What Happens to Unregistered Operators?

The ISA 2025 introduced a tiered penalty structure that represents a significant escalation from the previous regime.

An unregistered individual operating a digital asset business faces a fine of up to ₦10,000,000 on first conviction. An unregistered entity — a company or partnership — faces a fine of up to ₦20,000,000 on first conviction. On subsequent conviction, both categories face additional daily fines for every day the violation continues, and the court may order forfeiture of assets derived from the unlicensed activity.

The SEC issued 14 enforcement notices to unregistered virtual asset operators between January and April 2026, according to its quarterly report for Q1 2026. Four of those notices were accompanied by freezing orders on associated bank accounts, obtained through Federal High Court proceedings. This represents the first sustained use of the ISA 2025 enforcement powers in the digital asset space.

Operators that are foreign-incorporated face additional complexity. The ISA 2025 requires any entity directing digital asset services at Nigerian residents — regardless of where the entity is incorporated — to obtain an ARIP registration if its Nigerian user base exceeds a threshold set in subsidiary rules. The SEC has indicated this threshold will be defined in supplementary regulations expected in the third quarter of 2026. In the interim, the SEC has adopted a conduct-based test: if a platform accepts naira, markets in Nigeria, or allows BVN-verified onboarding, it is presumed to be directing services at Nigerian residents.

Ongoing Obligations After Registration

Receiving an ARIP licence is not the end of the compliance obligation. Registered operators must file annual returns with the SEC by 31 March each year covering user numbers, transaction volumes, suspicious activity reports submitted to the Nigerian Financial Intelligence Unit (NFIU), and details of any technology incidents.

The SEC also requires ARIP-registered entities to participate in the Nigerian Investor Protection Fund, contributing 0.5% of annual gross revenue up to a cap of ₦50,000,000 per year. This fund, established under the ISA 2025, provides limited compensation to retail investors in cases of operator default.

From the tax side, the Federal Inland Revenue Service confirmed in August 2024 that ARIP-registered exchanges are required to submit annual transaction summaries for users whose aggregate disposals exceed a reporting threshold. The FIRS had not published the exact threshold figure as at June 2026, but the data-sharing framework between FIRS and the SEC's ARIP registry is operational. Operators that receive a FIRS information request must respond within 14 days under the provisions of the Finance Act 2021.

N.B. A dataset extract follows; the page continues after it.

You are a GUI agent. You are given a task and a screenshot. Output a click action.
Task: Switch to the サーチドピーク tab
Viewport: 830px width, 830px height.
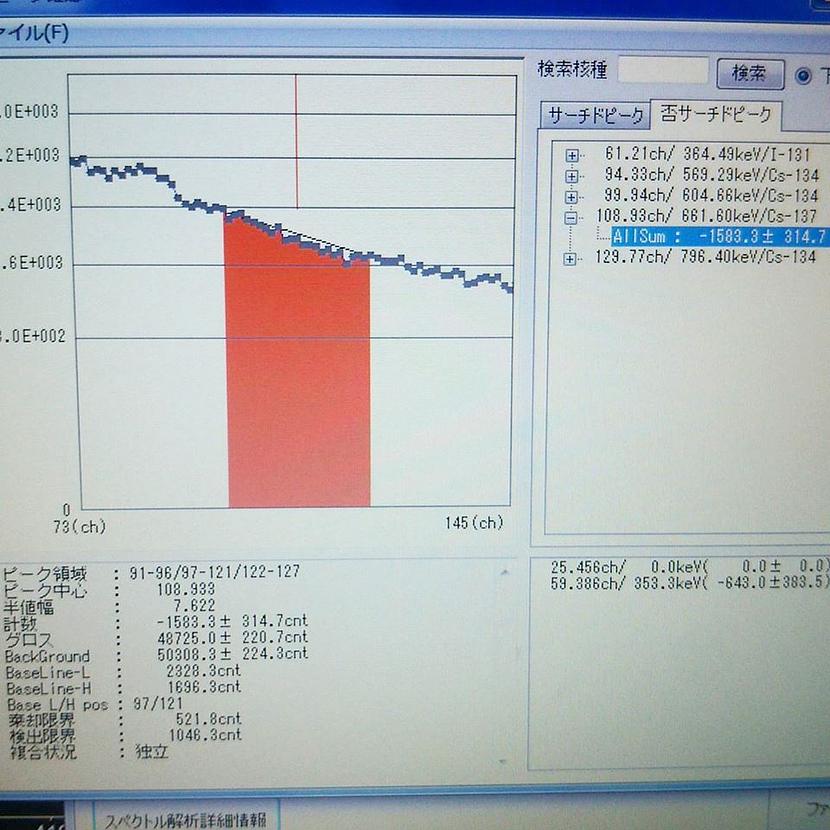(x=594, y=116)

The CBN layer adds a further obligation: banks servicing ARIP-registered operators must apply enhanced due diligence under the CBN's 2023 VASP AML Guidelines. In practice, this means operators need to maintain consistent documentation with both their SEC compliance file and the due diligence files held at their banking partners to avoid transaction disruptions.

For a broader overview of how the CBN and SEC divide authority over the crypto market, see our full guide on crypto regulation in Nigeria.


Regulatory note: This article references rules and guidance issued by the Securities and Exchange Commission of Nigeria (SEC), the Central Bank of Nigeria (CBN), and the Federal Inland Revenue Service (FIRS) under the Investments and Securities Act 2025 and associated subsidiary legislation. Regulatory frameworks in this area are subject to change; readers should verify current requirements directly with the relevant authority. The Cowrie Report is an independent editorial publication. It does not hold an ARIP registration, a financial services licence, or any other regulatory authorisation from the SEC or CBN, and nothing in this article constitutes legal, financial, investment, or compliance advice.